The finding of this study revealed that nearly half of the total deliveries in Ethiopia took place outside health facilities. The study also showed wide geographical variations of institutional delivery and strongly significant differences between rural and urban residents. Younger maternal age, higher level of maternal education, partner involvement in encouraging maternal service utilization, having at least one ANC visits and living in a community where traditional birth attendants are descouraged were predictors of institutional delivery in Ethiopia. This implies the need to address health service inequality in the country and emphasize the importance of improving ANC attendance to increase the rate of health facility delivery. Interventions to increase utilization of other maternal health services by the woman and involvement of their partners and communities should be part of the strategies to improve effective coverage of health facility delivery.
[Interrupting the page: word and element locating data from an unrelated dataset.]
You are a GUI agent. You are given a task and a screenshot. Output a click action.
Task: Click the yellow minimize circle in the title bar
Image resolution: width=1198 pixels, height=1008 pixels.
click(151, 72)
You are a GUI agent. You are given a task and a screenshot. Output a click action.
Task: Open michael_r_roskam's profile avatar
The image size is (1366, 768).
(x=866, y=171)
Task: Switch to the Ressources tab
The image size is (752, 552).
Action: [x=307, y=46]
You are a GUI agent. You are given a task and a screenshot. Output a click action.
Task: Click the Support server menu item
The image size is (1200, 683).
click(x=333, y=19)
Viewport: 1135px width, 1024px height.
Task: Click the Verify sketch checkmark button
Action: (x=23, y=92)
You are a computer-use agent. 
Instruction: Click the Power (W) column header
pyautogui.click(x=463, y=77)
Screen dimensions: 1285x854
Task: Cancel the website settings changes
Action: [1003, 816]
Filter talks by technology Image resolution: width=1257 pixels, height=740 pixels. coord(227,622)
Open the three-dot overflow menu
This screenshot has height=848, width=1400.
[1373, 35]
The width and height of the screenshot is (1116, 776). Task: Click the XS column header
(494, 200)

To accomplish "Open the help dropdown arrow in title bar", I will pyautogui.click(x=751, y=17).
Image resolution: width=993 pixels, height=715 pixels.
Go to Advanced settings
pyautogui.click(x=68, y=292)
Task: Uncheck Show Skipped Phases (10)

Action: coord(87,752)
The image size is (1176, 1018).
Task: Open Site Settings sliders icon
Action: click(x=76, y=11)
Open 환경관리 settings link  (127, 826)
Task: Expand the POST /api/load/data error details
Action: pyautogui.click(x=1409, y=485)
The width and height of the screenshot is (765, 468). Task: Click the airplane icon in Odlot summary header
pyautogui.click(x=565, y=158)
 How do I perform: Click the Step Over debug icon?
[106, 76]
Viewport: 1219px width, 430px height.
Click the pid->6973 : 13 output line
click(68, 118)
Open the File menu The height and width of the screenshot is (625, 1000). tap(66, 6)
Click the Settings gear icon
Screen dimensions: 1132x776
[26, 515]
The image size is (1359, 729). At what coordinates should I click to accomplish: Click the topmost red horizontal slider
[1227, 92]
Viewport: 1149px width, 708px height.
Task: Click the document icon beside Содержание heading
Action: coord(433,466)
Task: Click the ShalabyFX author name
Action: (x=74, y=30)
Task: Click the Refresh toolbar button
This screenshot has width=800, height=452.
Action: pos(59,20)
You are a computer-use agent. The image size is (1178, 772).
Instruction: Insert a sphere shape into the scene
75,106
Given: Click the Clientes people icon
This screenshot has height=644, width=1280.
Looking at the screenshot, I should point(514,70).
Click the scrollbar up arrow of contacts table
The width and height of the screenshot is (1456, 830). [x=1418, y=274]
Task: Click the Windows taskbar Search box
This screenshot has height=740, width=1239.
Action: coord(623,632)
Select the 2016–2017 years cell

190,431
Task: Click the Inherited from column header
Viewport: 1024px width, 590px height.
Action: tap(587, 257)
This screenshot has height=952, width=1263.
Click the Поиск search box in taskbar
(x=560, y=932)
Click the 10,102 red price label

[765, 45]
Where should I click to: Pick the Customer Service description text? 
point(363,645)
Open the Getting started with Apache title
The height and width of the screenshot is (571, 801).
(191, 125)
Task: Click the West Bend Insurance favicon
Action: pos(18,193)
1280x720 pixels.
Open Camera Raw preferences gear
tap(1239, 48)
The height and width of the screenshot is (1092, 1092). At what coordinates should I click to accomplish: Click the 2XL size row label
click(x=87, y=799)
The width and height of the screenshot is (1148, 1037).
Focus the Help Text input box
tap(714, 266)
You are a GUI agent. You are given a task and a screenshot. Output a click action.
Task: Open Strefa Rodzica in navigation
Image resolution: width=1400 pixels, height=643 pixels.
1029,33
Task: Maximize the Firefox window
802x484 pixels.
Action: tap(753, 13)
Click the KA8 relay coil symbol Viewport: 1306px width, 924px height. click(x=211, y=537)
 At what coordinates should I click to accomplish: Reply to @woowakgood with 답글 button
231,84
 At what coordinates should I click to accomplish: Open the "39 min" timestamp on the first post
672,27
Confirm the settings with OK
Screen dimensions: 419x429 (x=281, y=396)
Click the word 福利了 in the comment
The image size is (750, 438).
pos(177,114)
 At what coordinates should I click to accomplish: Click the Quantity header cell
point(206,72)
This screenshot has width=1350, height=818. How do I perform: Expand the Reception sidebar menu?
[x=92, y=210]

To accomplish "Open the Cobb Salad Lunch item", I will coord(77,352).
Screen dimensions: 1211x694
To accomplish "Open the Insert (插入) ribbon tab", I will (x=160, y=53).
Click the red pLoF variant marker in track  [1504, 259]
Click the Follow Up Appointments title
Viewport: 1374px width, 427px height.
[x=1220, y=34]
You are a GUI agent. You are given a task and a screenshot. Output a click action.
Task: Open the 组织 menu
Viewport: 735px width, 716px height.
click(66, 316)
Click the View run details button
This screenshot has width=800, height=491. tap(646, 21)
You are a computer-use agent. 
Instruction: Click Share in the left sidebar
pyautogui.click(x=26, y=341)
Facility level factors should also be considered as one of the key intervention areas to improve institutional deliver. Based on this, it is also important to improve the availability of medicine and commodities in the nearby public hospitals and health centers.

Supporting information

S1 Table. Description of indicators used to measure facility readiness for delivery service.

https://doi.org/10.1371/journal.pgph.0000535.s001

(DOCX)

Acknowledgments

We would like to acknowledge members of the PMA project in Ethiopia and United state. Special thanks for Saifuddin Ahmed, Sally Safi, Selam Desta, Shannon Wood, Mahari Yihdego and Tesfamichael Awoke. We are grateful for technical and financial support from Bill & Melinda Gates Institute for Population and Reproductive Health at the Johns Hopkins Bloomberg School of Public Health. The JHU Bloomberg School of Public Health also provided us with the data.